**Task item**
Find and copy each line of the listing below that has the word "click" in it.

**Source information**
.....

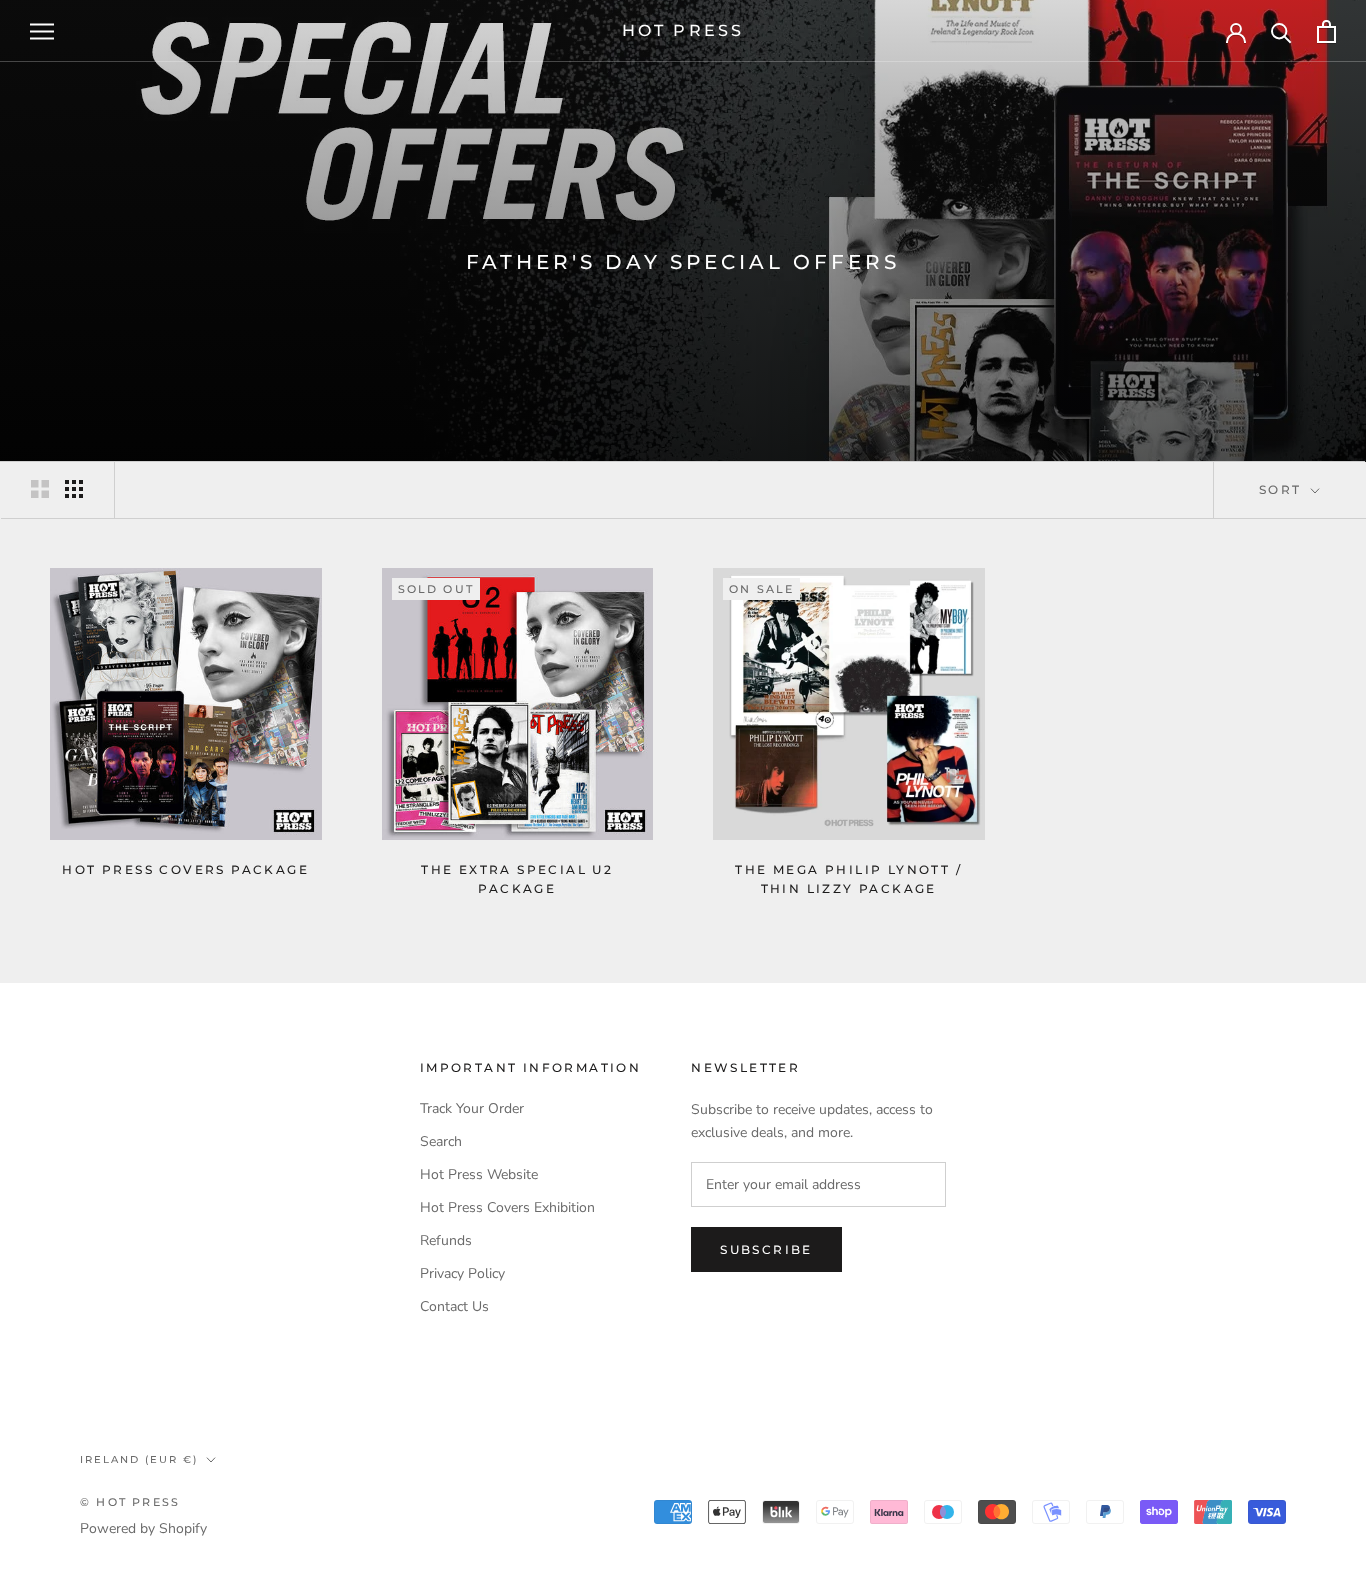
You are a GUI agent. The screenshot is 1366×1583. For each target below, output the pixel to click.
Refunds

.....

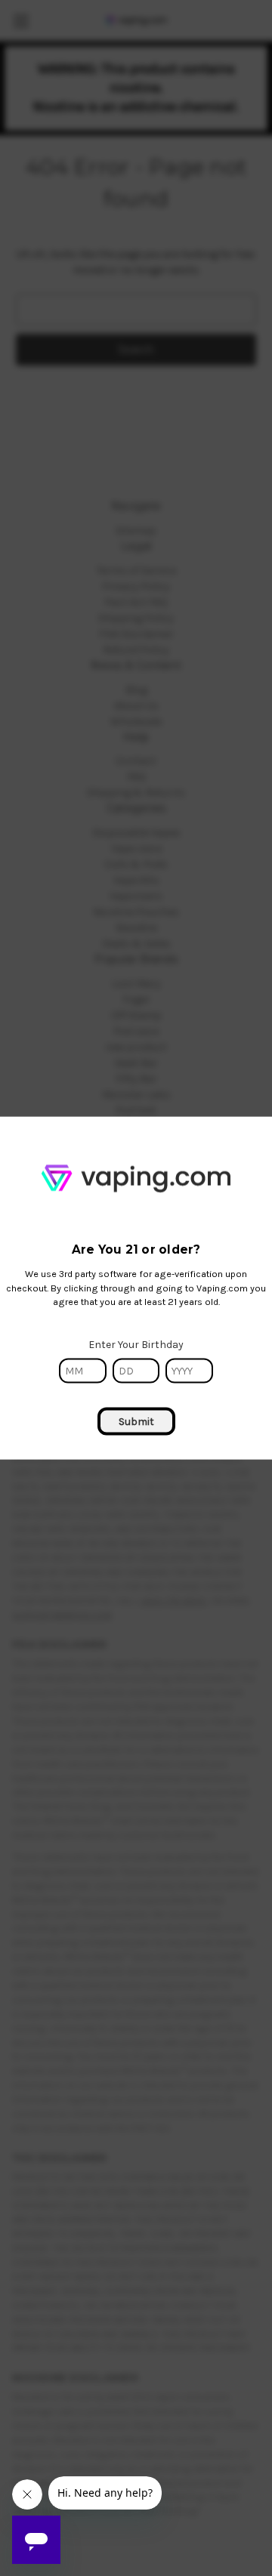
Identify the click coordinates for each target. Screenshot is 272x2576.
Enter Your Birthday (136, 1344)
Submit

.....

**Worked solution**
You are a GUI agent. The screenshot is 1366×1583. For each target below, output the pixel to click.
Identify the click coordinates for each target. Screenshot is 272x2576.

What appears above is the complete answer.